I used SuSE for many years, starting in 1999, so I’m pretty familiar with both. Looking back, the only thing I like better about RPM is the command-line options: RPM had easy-to-remember options, especially those for queries: “rpm -qx”, whereas dpkg’s options for me aren’t as easy to remember. But that’s really just a personal preference and a minor quibble, especially since I usually do updates from the GUI program in my task tray. The entire apt-get/dpkg system works so much better than RPM and Yast it’s not even funny. Plus, the Ubuntu/Debian repositories have so much more software that others really don’t compete well.


One area not tested is download size for updates. With Fedora 11′s new Presto feature, you can download deltarpms rather than the full rpm when updating. For most people, it takes more time to download the packages than install them (whether you’re using yum or apt-get), and deltarpms can reduce download size significantly.


Hey bugmenot,

That’s true, but it’s rather hard to test, especially when connection speeds come into it and finding packages the same size. I think it’s safe to say that you’ll be downloading less by using the deltas than you would on Debian.

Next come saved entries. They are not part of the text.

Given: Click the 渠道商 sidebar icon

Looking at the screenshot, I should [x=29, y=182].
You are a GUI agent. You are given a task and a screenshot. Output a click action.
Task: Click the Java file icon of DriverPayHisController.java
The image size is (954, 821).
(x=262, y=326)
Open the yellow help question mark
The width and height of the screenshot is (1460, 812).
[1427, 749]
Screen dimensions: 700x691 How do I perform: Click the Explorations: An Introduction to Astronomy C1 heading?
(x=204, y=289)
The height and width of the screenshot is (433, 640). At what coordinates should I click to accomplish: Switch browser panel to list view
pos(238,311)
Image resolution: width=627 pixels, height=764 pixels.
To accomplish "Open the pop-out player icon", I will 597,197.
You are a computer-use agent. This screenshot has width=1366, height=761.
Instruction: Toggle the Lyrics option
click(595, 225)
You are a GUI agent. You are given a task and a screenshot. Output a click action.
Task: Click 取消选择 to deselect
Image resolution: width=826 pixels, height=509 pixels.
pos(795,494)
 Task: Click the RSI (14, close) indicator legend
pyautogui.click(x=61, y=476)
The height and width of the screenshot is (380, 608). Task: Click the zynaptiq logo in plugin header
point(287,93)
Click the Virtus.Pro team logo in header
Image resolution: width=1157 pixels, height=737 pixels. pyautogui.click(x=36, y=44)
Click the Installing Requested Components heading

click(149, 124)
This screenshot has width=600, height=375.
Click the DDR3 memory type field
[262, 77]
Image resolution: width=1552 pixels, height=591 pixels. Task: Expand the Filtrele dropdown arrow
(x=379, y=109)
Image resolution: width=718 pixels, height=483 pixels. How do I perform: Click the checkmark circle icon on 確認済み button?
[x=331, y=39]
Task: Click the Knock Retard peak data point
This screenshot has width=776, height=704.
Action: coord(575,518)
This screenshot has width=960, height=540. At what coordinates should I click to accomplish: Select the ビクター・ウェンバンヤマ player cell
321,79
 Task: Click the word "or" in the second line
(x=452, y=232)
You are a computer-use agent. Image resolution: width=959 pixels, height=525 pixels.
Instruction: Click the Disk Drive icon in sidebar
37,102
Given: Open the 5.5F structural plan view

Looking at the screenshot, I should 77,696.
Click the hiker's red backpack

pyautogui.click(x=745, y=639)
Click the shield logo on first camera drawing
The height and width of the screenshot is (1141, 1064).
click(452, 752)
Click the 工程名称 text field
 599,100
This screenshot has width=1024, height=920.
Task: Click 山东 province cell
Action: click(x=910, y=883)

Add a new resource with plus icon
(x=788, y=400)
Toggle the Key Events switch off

For these tests, all packages were pre-downloaded so bypass the network download issue.



Thanks for the article. While CPU is great, I am particularity interested in memory usage by the package manager process and its tools. I have a 128MB VPS that YUM doesn’t work too well if there are too many packages to update at once. It runs out of memory even if I shut down everything on the server and there is ~100MB free. I wonder if aptitude is more efficient?


Warning: I know this is pedantic.

Neither rpm or deb are package management systems as stated in the headline. Was this lead written by an editor? No, further down in the article deb is referred to as the package management layer in Ubuntu and rpm for Red Hat.

Of course we all know that rpm and deb are both package FORMATS and that rpm is also the name for the application that performs low level install functions for rpm packages. Dpkg does the low level install functions for deb packages.

Yum and Apt are package management systems. They perform dependency checking, fetching, recursive uninstalls and include a repository format among other things. One major difference (imo) between yum and apt is that yum is a command line tool with a gui frontend while apt is strictly a command line tool with 3rd party applications providing the gui.

I’m not surprise at the results. Red Hat provides an nice package format with rpm but has never been the leader with a great package management system. Mandriva, and Suse have been the leaders for rpm packages although no one else seems to use their tools.

Yum is a recent arrival. Having gone through red carpet and up2date I think Red Hat has finally found a package managing system they will stick with for a long time.


turb0chrg, I tried to get memory stats via GNU time, but it doesn’t work well.
I could have done this another way obviously, but didn’t.

warpengi, you’re right. Thanks for the clarifications :-)



It would be nice to see a comparison of Debian vs Ubuntu vs OpenSUSE (zypper)


I imagine that Ubuntu and Debian would be very similar. And openSUSE is incredibly slow, I’ve tried to use it, but the Package manager is so awful. Sorry for the fans of it, besides that I really do like oS.


acid_1: glad to hear you like it. You are right about the 10.x openSUSE having a slower update stack, but the 11.x series has an install and update system considerably faster than Yum, see:



My friends, there are other ways to manage packages with a GUI besides synaptic, and yum is easily fixed when there is a database error, but debs are hell. Did I mention I have never gotten a database error in RPM on my own machine? YUM is easier for me to use, and seems to install them instantly. So, yes, deb is faster, but RPM is more reliable.